The problem: Your answer should be the exact lines of the data below from the one containing "This screenshot has height=829, width=1456." through the one containing "Screen dimensions: 1456x826"; please include nothing else.

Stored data
::::

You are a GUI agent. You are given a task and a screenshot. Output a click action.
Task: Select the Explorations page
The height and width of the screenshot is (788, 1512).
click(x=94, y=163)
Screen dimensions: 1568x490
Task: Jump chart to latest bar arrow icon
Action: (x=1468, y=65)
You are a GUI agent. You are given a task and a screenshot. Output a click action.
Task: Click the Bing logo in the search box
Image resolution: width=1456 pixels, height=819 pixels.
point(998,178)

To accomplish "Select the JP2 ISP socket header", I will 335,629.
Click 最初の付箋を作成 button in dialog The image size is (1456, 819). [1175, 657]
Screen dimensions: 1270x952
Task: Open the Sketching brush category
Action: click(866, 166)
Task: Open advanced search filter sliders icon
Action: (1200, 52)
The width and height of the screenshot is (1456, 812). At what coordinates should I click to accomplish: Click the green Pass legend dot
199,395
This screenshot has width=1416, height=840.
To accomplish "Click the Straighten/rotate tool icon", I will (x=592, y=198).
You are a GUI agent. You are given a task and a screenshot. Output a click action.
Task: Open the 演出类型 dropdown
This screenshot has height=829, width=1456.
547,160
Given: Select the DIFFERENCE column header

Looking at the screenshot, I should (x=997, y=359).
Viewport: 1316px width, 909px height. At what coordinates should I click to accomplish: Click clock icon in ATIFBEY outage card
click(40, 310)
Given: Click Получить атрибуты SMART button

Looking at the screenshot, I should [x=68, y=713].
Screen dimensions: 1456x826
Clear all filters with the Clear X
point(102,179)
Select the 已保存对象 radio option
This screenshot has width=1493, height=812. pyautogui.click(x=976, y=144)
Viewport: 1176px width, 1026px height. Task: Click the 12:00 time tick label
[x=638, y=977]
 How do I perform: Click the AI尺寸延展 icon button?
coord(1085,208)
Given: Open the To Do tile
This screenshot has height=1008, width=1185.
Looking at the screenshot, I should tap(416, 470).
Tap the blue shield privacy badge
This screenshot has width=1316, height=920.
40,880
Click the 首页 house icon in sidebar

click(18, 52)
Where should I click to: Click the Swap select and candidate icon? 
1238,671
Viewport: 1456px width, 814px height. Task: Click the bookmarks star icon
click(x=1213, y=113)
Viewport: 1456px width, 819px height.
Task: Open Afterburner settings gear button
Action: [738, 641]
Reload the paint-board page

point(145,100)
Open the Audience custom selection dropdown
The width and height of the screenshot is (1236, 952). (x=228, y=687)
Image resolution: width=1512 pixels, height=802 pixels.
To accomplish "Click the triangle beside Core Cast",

::::

Solution to the problem:
This screenshot has height=829, width=1456.
547,160
Given: Select the DIFFERENCE column header

Looking at the screenshot, I should (x=997, y=359).
Viewport: 1316px width, 909px height. At what coordinates should I click to accomplish: Click clock icon in ATIFBEY outage card
click(40, 310)
Given: Click Получить атрибуты SMART button

Looking at the screenshot, I should [x=68, y=713].
Screen dimensions: 1456x826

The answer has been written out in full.